Tochtergesellschaften werden zusammengelegt
MAN streicht in England jeden zweiten Job

Der MAN-Konzern ordnet nach dem Desaster bei seiner englischen Nutzfahrzeugtochter ERF sein britisches Lkw-Geschäft neu.

mwb MÜNCHEN. ERF und die englische Konzerntochter MAN Truck & Bus UK Ltd. werden weitgehend zusammengelegt, sagte MAN-Nutzfahrzeugchef Hakan Samuelsson in London, wie bereits in einem Teil der Handelsblatt-Ausgabe vom Dienstag berichtet. Chef der neuen britischen Führungsgesellschaft MAN-ERF wird MAN-Manager Jürgen Knorpp. Jährlich müsse ERF rund 50 Mill. Euro einsparen, um wieder profitabel zu werden. Knapp die Hälfte der 770 Beschäftigten wird ihren Job verlieren. Die Marke ERF soll aber erhalten bleiben. In der Produktion soll verstärkt neue MAN-Technologie eingesetzt werden. Ziel ist es mittelfristig, einen Umsatz von 600 Mill. Pfund und damit einen Marktanteil von 20 % in Großbritannien zu erreichen.

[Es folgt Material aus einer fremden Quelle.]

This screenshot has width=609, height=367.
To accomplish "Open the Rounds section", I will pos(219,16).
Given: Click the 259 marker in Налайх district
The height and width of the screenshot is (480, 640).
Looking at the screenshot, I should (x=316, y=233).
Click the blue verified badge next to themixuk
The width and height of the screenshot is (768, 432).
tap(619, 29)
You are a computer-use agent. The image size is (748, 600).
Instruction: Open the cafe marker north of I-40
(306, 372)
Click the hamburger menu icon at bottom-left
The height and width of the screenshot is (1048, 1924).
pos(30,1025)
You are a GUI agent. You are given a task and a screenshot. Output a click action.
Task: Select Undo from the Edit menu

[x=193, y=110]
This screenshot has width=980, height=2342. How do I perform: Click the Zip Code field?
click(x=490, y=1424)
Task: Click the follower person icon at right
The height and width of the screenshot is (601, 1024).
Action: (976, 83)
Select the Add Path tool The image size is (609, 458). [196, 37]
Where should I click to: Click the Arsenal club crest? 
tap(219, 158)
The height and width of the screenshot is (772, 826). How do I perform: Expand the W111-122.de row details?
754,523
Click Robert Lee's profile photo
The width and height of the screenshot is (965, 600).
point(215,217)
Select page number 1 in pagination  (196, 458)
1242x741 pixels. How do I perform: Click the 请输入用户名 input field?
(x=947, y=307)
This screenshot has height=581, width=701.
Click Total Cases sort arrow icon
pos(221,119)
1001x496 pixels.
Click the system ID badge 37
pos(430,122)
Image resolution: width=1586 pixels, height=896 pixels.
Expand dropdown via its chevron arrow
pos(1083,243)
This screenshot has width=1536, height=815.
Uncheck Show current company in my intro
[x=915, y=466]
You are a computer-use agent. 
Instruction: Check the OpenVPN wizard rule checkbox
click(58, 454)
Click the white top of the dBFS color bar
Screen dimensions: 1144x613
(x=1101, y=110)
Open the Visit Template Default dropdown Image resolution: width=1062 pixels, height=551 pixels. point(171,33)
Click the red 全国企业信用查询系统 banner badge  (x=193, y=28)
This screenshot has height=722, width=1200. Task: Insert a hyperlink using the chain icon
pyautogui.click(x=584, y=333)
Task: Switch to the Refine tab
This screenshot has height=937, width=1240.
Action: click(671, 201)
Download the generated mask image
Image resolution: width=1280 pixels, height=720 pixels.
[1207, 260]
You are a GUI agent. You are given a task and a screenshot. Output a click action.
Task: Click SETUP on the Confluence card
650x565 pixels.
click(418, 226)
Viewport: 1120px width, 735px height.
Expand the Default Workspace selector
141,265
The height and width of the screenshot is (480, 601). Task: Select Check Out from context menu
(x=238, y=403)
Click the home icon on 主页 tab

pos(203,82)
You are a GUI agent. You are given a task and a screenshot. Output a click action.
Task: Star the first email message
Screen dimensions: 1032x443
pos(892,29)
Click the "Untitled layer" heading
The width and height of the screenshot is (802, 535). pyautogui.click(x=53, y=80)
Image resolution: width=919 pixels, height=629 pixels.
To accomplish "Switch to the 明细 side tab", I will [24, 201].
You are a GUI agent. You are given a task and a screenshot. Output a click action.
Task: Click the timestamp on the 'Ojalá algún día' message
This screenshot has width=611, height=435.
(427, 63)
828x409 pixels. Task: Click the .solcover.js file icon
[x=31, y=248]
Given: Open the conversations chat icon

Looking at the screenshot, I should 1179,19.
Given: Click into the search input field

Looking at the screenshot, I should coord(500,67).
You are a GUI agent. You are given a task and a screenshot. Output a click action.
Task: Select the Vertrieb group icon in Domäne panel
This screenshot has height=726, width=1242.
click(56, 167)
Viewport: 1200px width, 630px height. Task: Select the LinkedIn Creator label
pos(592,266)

MAN hatte ERF im März 2000 für 62 Mill. Pfund von Western Star übernommen. Bilanzfälschungen und Verluste im operativen Geschäft der ERF werden das MAN - Konzernergebnis nach früheren Angaben mit bis zu 200 Mill. Euro belasten. Der "Englische Patient" sowie weitere Probleme im Nutzfahrzeuggeschäft gelten als Hauptgründe für den bereits angekündigten Gewinnverfall des Gesamtkonzerns um 40 % auf 400 Mill. Euro.